For marriages to strengthen and flourish couples need the help of the sacraments, Bishop Kemme said, especially the Eucharist and confession.
“You need the help of good preaching on Sundays by your parish priests and your bishop to meet the many demands of your marriage. You will need to surround yourselves with like-minded fellow believers and friends who will walk with you along the way and encourage you, challenge you, and love you in both the good and the difficult times. And you need your parish and your diocese to invest in you by offering opportunities to enrich your married lives and heal your hearts when either one or both of you has taken the other for granted or said or did something that has caused you to question whether you really love this person anymore.”
The church’s foundation
Bishop Kemme told the couples they are the church’s foundation because they beget children for God. “Heirs to the kingdom, priests, religious and married persons, who see their vocations as a mission. Yes, so much of what happens or doesn’t in the church and in the world that God loves, depends on the health of Christian marriage in our times.”
The bishop talked about how the diocesan family goes to great lengths to encourage and support priestly and religious vocations. “One of the very first things I noticed when I arrived here just ten years ago now was how much this diocese appreciates our priests and religious and how honored it is to have a son or daughter discern a vocation to service in the church.”
The diocese has four Serra clubs, Bishop Kemme said, who encourage young men and women to consider such vocations. He added that the diocese also has the St. Joseph House of Formation for our seminarians, Fiat Ministries, vocation fairs, and appreciation dinners – all designed to foster religious and priestly vocations.

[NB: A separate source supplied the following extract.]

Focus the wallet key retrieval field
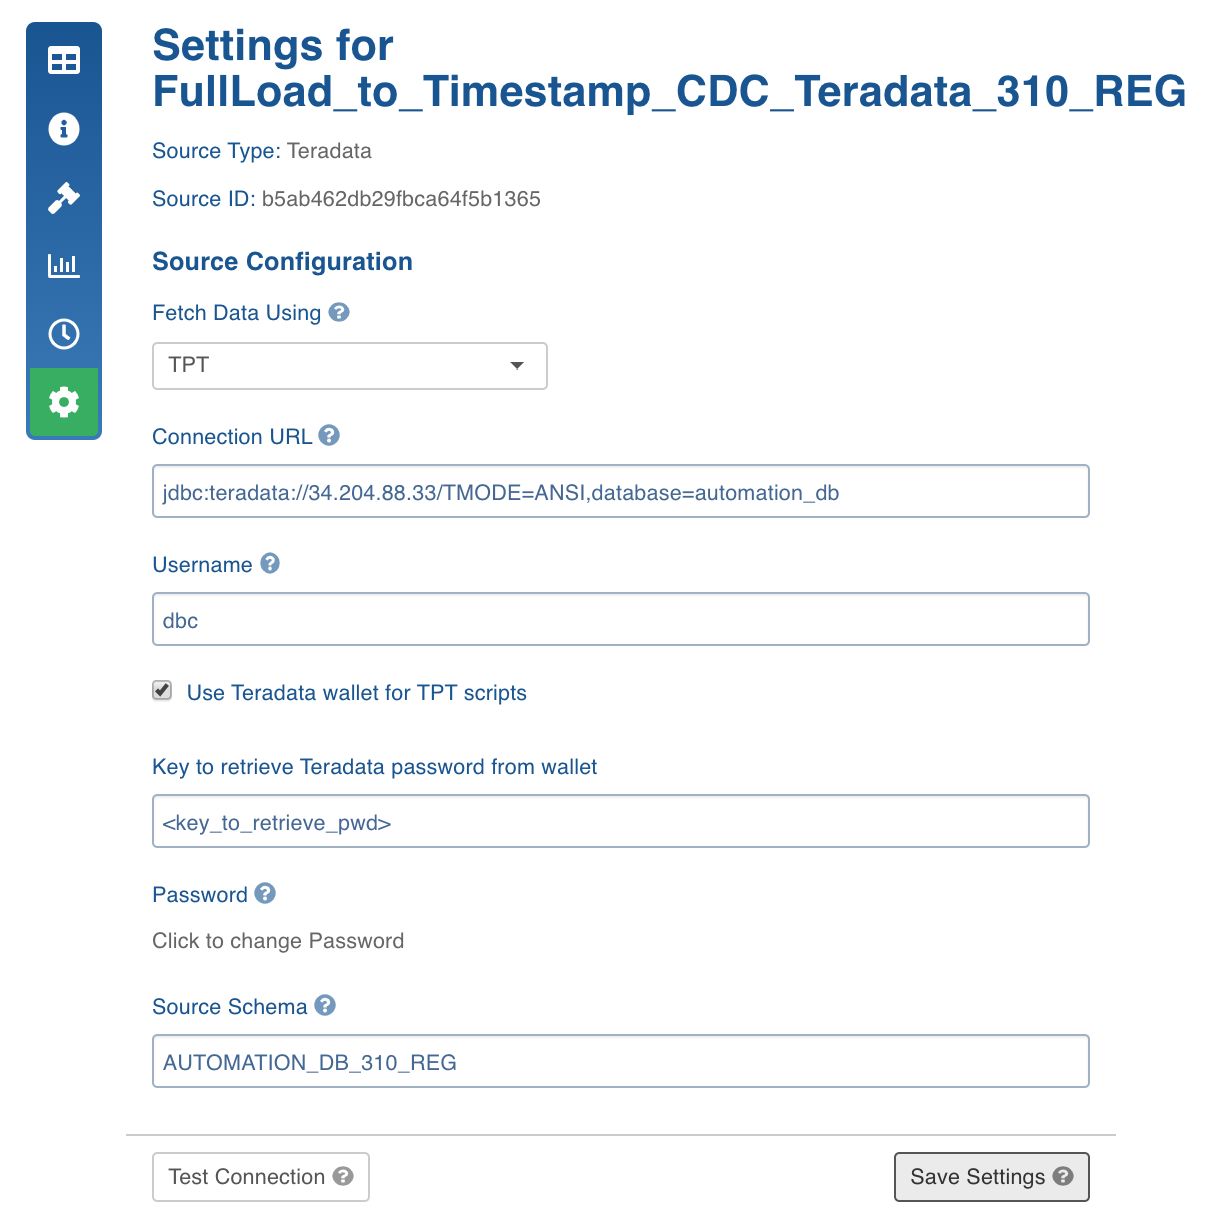Image resolution: width=1226 pixels, height=1216 pixels. 620,821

“For all of this I am more grateful than I could ever express,” he said. “But in all fairness and truth, do we do enough for the vocation to marriage in our diocese and indeed throughout the entire church?”
We must encourage marriage
The diocese has the wedding anniversary Mass and a marriage preparation program second to none, Bishop Kemme said. “But do we have a culture in our diocese that goes to greater and greater lengths to encourage young people to enter into Christian marriage?
“We know there are more and more of our young people forgoing such a lifelong commitment. And when they do marry, how can we help them meet the incredible demands of married life by helping them to enrich their marriages and heal them when they become wounded or fractured?”
This is fundamental for the whole church, he said, adding that he would like to give it more focus in the future with the help of diocesan ministries and the support of the parish priests. “I am convinced that the life and health of the church so much depends on healthy marriages. As the marriage goes, so goes the family. As the family goes, so goes the parish. And as the parish goes, so goes the diocese, and so on.”
Bishop Kemme closed his homily by saying that the secular worldview of marriage is seen as a mere convenience, abandoned when it doesn’t give the pleasure and happiness the couple thinks they deserve.
Marriage: sacrificial love
“This is sadly the state of marriage in our world today,” he said. “But the Christian worldview of marriage is much different. It encompasses what Jesus spoke of in today’s Gospel, it begs those who seek it to drink from the chalice of sacrificial love, it is choosing to be last and not first in all things, to serve and not to be served. This is the essence of the marriage you began however many years ago and we thank God that you are here still giving all of us this powerful and important witness in our world today.”
The couples and their families were invited to a reception after the Mass in Good Shepherd Hall.